KKN IAIN Kudus pada tahun ini diselenggarakan dengan cara yang berbeda dari biasanya. Hal ini terkait dengan adanya covid-19, kondisi ini mendorong pelaksanaan Kuliah Kerja Nyata (KKN) tahun 2021 ini diselenggarakan masih dengan menjalankan protokol kesehatan 5M: mencuci tangan, memakai masker, menjaga jarak, menghindari kerumunan, dan mengurangi mobilitas. Penyelenggaraan Kuliah Kerja Nyata berbasis tempat tinggal atau domisili mahasiswa yang disebut Kuliah Kerja Nyata Terintegrasi Kompetensi (KKN-IK). KKN-IK adalah KKN yang dilaksanakan secara terintegrasi antara
kompetensi program studi dan pengabdian kepada masyarakat. KKN-IK merupakan bagian dari kegiatan pembelajaran mahasiswa dalam melakukan pengabdian kepada masyarakat yang terintegrasi dengan kompetensi mahasiswa sesuai bidang dan program studinya. Kegiatan
KKN-IK ini diarahkan dengan tujuan meningkatkan pemahaman masyarakat tentang potensi desa berbasis moderasi beragama, baik potensi ekonomi, sosio-kultural, maupun keagamaan. Selain itu, kegiatan KKN-IK ini juga dimaksudkan untuk mengembangkan potensi
mahasiswa sesuai bidang keilmuannya ke arah peningkatan kemampuan
dan profesinya. Adapun tema dan fokus kegiatan Kuliah Kerja Nyata Terintegrasi Kompetensi (KKN-IK) tahun 2021 ini adalah “Pemberdayaan Potensi Desa Berbasis Moderasi Beragama”.

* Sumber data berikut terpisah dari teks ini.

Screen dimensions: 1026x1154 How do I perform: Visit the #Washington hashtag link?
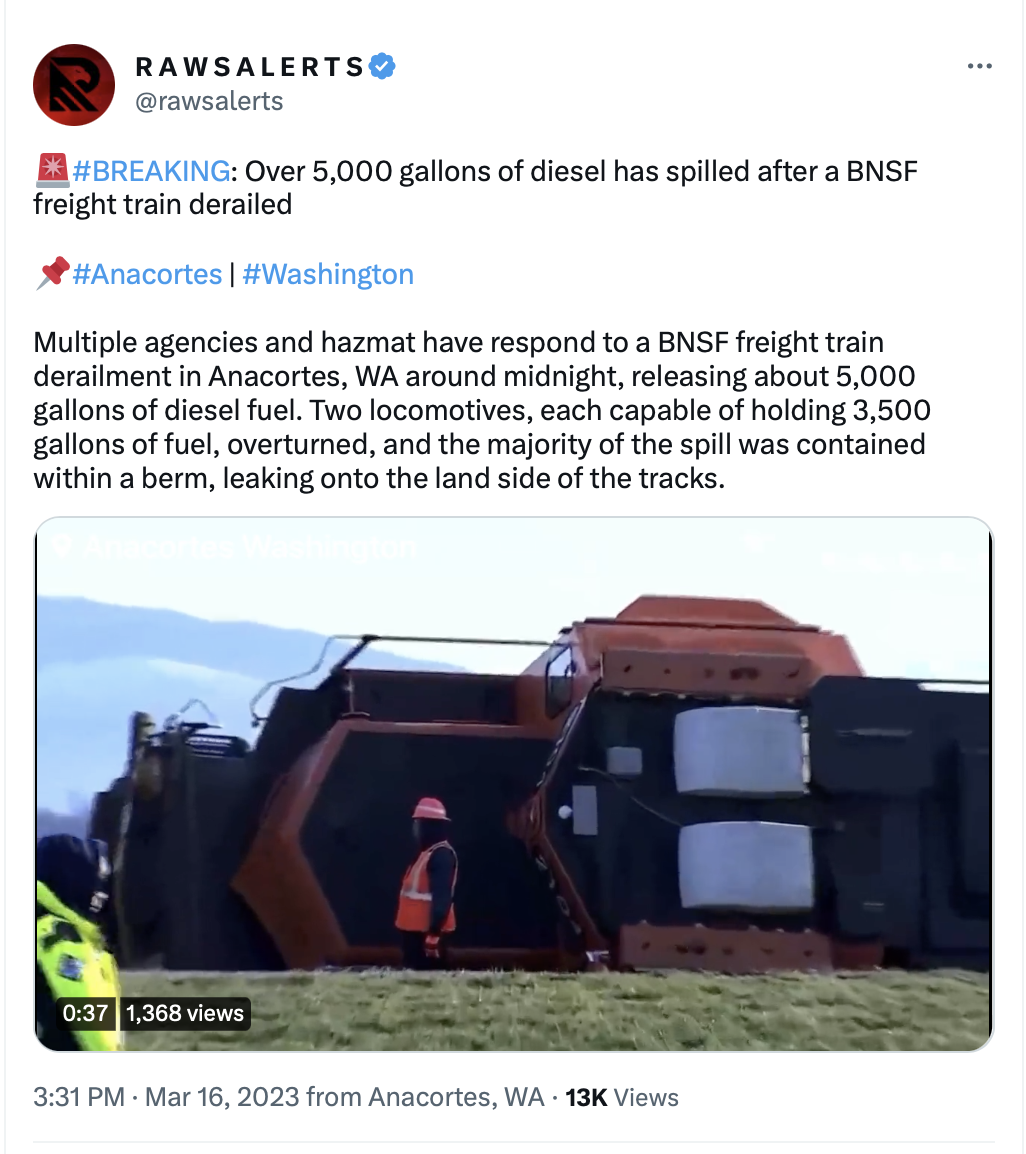[328, 274]
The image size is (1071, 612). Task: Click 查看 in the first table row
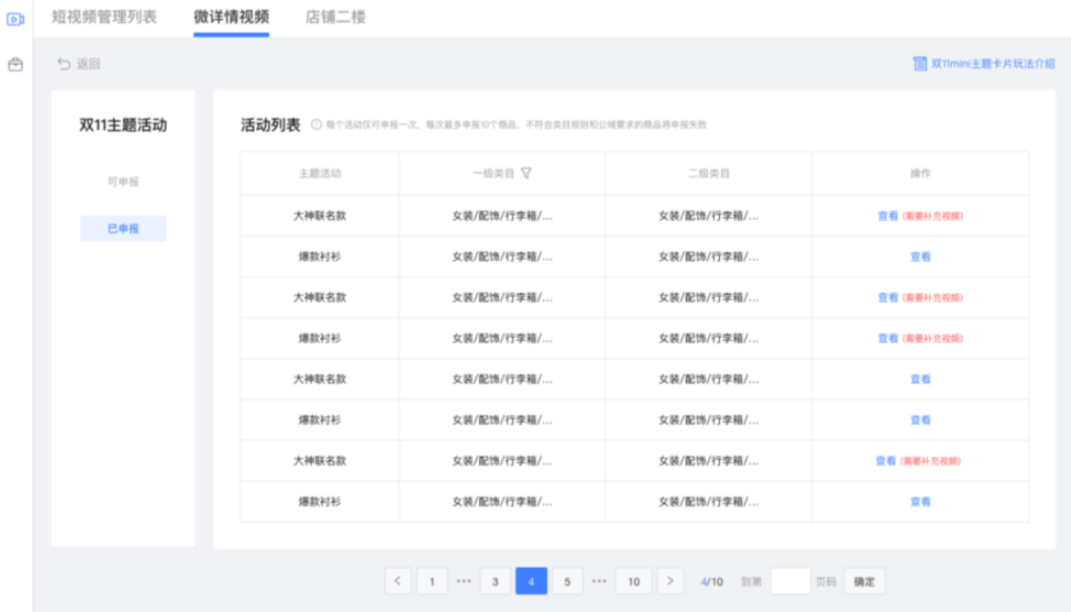pyautogui.click(x=887, y=215)
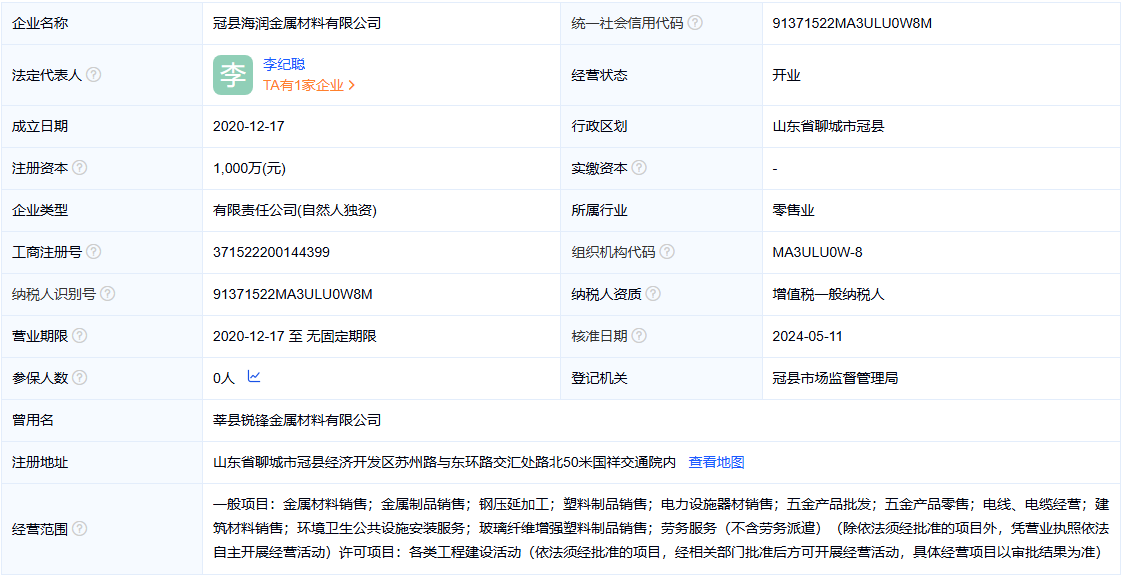Click the credit code value 91371522MA3ULU0W8M
1131x575 pixels.
(852, 23)
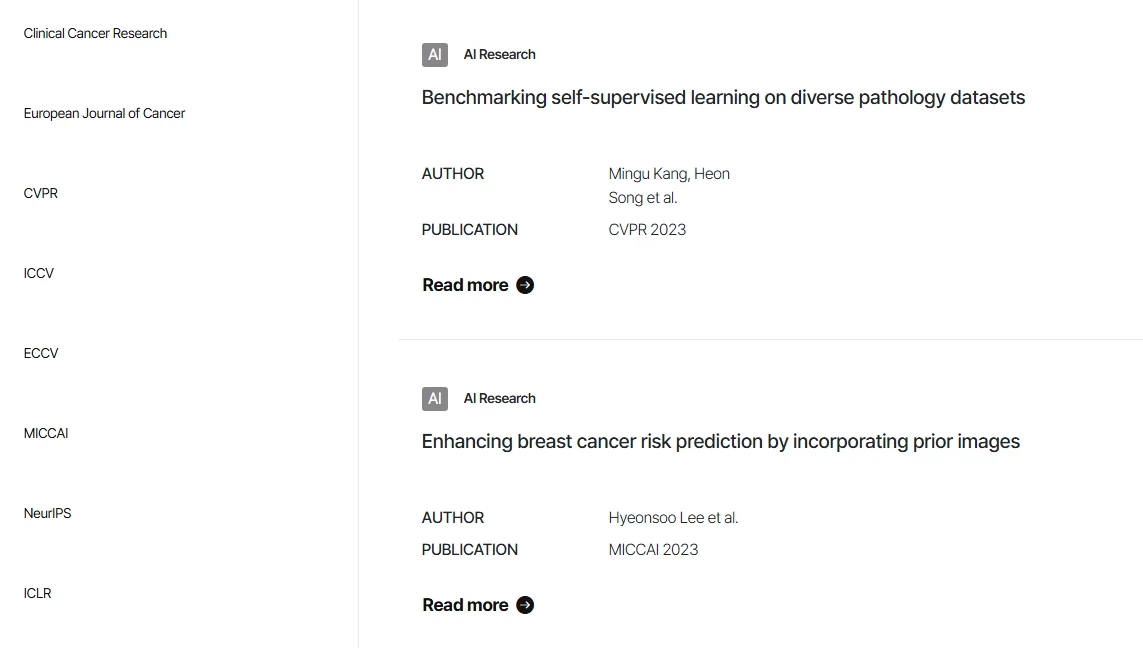Filter publications by MICCAI

tap(46, 433)
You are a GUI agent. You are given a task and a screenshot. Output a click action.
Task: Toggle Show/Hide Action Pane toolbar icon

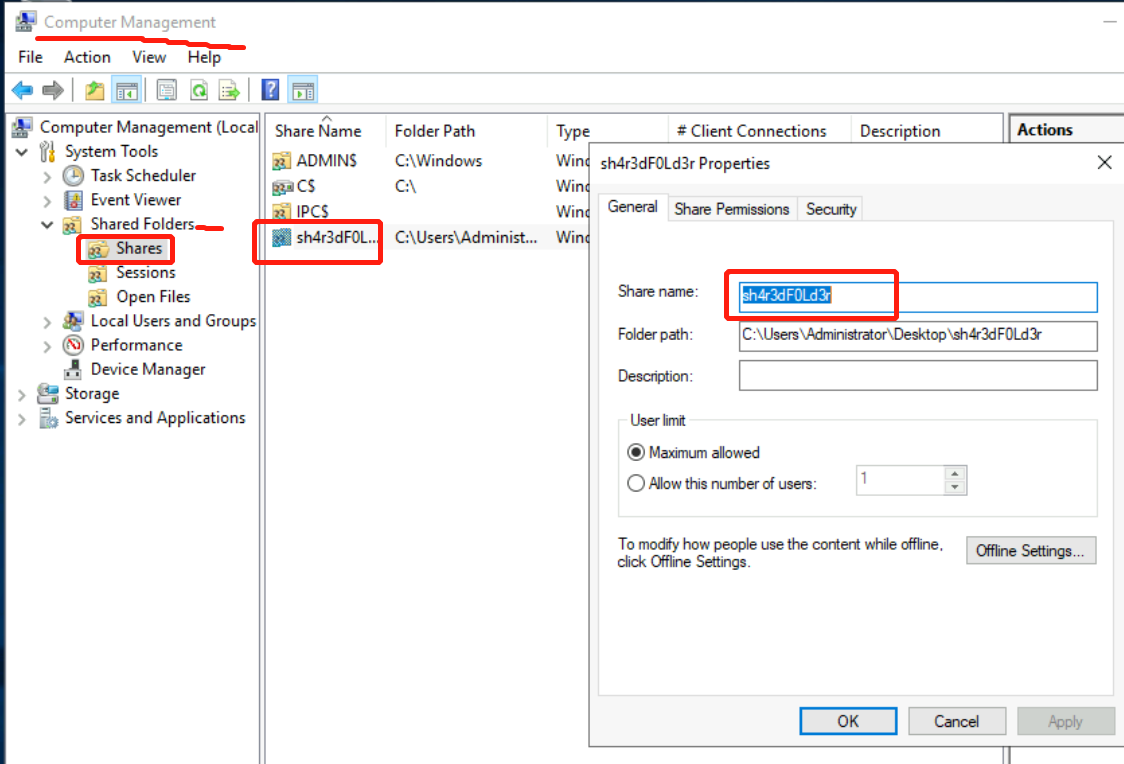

Meski begitu, KKN IAIN Kudus masih dapat dijalankan secara produktif dan efisien. Hal ini terlihat pada salah satu mahasiswa yang bertempat KKN di Desa Asempapan, Kecamatan Trangkil, Kabupaten Pati. Mahasiswa tersebut mengajukan beberapa program kerja dengan pihak desa untuk ikut menjaga serta mengembangan potensi produktivitas desa dalam masa pandemi covid-19 ini.